* Exercise directions *
From the entries below, output the line with "764x569 pixels. How" and each following line up to and including the line with "You are a GUI", exactly as written.

* Data for this task *
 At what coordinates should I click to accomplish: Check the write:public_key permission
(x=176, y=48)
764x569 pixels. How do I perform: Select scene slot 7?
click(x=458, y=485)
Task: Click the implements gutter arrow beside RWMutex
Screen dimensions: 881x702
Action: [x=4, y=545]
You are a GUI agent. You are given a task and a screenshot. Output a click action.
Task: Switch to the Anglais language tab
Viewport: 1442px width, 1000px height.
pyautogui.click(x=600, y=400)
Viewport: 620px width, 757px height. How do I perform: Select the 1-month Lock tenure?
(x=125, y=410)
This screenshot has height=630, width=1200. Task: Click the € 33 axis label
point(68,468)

* Output for this exercise *
764x569 pixels. How do I perform: Select scene slot 7?
click(x=458, y=485)
Task: Click the implements gutter arrow beside RWMutex
Screen dimensions: 881x702
Action: [x=4, y=545]
You are a GUI agent. You are given a task and a screenshot. Output a click action.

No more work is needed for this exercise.